Conclusion: The Future of Clinical Trial Technology
OncoCure Therapeutics' journey to modernize clinical trial management through low-code automation demonstrates that the pharmaceutical industry no longer needs to accept slow, rigid, paper-intensive trial processes as inevitable. By deploying a low-code platform as an orchestration and automation layer, the company reduced trial setup time by 57 percent, cut data errors by 84 percent, and accelerated regulatory submissions by 4.5 months per study. The financial impact was substantial, with millions in direct cost savings and the potential for hundreds of millions in accelerated revenue from faster drug launches.
For an industry where every day of delay can mean patients waiting longer for potentially life-saving treatments, the ability to accelerate clinical development timelines is not just a financial consideration — it has direct human impact. The $2.6 billion average cost of drug development is driven in large part by the inefficiency of clinical trial processes, and addressing those inefficiencies is one of the most promising paths to making drug development more affordable and faster.

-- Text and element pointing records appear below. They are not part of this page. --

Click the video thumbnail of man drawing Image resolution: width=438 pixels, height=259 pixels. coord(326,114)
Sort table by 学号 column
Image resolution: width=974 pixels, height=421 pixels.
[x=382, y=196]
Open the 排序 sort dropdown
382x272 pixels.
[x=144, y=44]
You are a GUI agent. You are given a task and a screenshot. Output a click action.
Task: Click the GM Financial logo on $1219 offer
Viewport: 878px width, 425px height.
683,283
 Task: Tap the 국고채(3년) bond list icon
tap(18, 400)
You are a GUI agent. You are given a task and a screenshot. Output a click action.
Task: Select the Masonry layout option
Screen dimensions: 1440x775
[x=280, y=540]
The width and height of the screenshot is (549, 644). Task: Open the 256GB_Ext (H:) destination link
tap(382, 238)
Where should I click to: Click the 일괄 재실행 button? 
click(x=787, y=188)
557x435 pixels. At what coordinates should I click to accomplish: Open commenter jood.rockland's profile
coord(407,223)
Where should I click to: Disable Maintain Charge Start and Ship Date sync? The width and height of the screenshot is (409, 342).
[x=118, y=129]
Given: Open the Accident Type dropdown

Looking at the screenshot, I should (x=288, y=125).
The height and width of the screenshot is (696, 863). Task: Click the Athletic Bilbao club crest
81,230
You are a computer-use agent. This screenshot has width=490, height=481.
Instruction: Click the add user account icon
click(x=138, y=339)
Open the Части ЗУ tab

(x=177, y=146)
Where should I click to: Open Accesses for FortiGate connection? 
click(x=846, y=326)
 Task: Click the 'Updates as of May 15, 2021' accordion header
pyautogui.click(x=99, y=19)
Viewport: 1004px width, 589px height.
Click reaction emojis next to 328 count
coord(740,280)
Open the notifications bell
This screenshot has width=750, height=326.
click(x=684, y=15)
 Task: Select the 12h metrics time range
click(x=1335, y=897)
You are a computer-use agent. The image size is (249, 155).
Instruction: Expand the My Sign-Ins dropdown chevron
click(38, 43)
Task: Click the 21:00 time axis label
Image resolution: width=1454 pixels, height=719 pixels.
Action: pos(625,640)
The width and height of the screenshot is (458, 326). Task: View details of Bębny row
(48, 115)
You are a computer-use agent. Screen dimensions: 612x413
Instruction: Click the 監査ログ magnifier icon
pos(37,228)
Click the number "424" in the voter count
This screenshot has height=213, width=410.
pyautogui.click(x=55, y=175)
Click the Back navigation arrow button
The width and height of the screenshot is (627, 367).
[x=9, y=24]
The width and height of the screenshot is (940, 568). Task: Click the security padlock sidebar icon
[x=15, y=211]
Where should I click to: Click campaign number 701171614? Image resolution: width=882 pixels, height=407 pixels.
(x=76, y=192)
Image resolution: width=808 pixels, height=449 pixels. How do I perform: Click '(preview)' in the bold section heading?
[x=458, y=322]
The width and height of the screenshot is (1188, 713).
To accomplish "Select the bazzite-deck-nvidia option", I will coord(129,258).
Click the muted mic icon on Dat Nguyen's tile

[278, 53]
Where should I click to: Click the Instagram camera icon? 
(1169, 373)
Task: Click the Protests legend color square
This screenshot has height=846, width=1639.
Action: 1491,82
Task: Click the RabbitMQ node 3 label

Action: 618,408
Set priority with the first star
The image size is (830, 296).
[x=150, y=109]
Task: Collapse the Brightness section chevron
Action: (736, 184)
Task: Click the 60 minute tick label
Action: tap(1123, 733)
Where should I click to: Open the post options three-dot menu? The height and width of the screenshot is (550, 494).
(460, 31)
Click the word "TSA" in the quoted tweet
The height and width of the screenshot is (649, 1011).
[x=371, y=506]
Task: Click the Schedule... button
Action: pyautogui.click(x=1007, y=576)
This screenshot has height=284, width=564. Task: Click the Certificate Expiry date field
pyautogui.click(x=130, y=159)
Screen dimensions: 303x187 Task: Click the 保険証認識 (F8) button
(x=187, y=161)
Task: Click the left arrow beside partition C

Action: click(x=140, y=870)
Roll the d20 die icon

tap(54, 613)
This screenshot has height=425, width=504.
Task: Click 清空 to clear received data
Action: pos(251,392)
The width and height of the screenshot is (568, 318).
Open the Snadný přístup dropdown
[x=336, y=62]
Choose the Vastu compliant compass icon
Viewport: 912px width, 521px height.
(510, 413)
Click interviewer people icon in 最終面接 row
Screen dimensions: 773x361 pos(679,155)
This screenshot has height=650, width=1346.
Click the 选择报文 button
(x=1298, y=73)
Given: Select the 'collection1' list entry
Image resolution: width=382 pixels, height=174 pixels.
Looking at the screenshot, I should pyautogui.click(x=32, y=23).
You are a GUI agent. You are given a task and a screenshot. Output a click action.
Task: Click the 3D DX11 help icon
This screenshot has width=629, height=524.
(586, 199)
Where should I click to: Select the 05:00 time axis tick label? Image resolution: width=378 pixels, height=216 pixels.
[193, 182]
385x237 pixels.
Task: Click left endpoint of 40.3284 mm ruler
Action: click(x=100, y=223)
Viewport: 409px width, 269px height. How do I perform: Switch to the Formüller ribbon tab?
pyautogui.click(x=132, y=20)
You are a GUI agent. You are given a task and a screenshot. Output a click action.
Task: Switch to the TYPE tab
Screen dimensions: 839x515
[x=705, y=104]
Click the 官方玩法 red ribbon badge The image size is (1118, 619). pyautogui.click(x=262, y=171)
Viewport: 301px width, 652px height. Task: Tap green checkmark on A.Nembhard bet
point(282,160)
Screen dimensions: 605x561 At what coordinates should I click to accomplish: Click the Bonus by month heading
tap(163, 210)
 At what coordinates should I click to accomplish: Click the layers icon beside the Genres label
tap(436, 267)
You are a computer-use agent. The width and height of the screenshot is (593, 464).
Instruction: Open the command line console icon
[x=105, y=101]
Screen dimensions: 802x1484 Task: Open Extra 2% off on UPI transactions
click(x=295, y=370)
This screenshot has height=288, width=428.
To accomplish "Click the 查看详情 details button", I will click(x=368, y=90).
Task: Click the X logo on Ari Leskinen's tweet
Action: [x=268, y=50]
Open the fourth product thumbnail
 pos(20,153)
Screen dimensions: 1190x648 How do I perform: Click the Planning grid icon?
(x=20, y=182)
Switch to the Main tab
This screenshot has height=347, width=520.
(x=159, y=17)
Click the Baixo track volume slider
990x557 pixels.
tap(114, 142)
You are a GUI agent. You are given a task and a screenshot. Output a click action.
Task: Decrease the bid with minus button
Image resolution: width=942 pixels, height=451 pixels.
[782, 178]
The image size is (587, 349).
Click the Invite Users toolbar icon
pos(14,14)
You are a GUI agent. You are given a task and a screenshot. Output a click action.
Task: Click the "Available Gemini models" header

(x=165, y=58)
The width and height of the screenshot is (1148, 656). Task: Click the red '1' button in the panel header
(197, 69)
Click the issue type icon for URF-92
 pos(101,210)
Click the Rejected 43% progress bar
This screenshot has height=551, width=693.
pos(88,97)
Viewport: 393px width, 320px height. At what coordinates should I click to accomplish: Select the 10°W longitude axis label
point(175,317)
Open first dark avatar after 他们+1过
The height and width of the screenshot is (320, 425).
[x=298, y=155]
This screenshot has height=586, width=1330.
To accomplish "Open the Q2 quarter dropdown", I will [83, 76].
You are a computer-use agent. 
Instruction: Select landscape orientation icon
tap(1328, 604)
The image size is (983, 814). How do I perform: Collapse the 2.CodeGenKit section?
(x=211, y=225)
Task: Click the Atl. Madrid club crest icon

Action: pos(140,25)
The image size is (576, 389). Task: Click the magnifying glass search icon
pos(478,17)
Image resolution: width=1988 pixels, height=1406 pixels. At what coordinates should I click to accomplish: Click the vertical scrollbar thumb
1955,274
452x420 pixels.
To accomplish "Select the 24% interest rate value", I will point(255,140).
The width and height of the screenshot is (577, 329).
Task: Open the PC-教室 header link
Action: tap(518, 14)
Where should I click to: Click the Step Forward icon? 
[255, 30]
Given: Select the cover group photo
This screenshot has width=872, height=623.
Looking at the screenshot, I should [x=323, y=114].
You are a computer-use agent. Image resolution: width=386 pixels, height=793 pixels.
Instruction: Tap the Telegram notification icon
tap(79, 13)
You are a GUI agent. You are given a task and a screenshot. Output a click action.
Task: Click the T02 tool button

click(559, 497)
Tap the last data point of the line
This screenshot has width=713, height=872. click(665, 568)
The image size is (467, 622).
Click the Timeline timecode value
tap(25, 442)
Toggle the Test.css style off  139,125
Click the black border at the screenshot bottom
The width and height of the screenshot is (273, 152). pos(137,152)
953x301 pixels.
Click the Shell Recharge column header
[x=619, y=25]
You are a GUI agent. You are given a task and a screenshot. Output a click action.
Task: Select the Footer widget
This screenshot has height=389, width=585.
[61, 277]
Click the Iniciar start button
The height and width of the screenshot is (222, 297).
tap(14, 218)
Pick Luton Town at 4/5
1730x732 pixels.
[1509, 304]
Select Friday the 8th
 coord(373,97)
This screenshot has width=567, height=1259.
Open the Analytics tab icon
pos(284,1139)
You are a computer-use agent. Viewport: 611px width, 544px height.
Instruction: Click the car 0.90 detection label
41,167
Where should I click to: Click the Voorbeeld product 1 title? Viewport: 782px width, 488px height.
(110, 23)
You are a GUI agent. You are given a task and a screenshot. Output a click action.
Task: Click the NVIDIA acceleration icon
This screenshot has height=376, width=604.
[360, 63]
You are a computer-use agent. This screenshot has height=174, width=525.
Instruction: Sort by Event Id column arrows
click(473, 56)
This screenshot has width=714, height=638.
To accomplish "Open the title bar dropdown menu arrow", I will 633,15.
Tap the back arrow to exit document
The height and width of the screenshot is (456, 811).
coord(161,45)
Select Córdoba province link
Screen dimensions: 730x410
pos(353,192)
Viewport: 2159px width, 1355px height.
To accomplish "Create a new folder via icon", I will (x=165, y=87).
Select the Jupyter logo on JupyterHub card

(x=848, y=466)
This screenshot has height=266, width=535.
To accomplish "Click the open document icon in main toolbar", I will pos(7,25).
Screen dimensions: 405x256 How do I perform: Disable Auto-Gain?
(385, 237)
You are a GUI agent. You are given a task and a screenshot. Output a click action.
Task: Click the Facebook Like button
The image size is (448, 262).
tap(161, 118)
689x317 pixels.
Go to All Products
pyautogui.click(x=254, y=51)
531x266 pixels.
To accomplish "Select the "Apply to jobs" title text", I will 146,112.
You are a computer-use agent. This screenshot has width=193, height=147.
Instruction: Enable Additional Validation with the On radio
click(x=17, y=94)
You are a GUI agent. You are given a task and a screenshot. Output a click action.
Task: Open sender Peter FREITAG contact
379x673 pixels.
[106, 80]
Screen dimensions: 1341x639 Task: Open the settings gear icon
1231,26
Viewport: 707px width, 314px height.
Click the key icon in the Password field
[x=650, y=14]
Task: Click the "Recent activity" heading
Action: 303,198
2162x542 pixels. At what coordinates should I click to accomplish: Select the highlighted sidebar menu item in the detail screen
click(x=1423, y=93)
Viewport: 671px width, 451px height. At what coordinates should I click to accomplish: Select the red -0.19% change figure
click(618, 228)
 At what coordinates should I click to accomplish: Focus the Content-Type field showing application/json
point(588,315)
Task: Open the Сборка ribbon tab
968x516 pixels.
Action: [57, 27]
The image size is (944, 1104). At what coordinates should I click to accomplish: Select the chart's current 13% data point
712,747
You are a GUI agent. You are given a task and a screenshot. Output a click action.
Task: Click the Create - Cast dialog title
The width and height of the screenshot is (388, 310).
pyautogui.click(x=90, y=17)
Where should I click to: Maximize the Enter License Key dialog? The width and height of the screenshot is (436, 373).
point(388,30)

Low-code platforms are not a replacement for specialized clinical trial systems like electronic data capture or safety databases. Rather, they offer a complementary capability — the ability to build custom workflows, integrations, and user experiences that adapt to the unique requirements of each trial and each organization. As the platform technology continues to mature and as more life sciences companies develop in-house low-code expertise, the clinical trial of the future will be managed by systems that are as dynamic and adaptable as the science they support.
Pharmaceutical companies considering clinical trial digitization should evaluate low-code platforms as a strategic component of their clinical technology architecture. The combination of speed, flexibility, regulatory compliance, and citizen development capability makes low-code a powerful tool for transforming clinical operations. OncoCure's experience provides a proven blueprint for organizations ready to modernize their approach to bringing new therapies to patients who need them.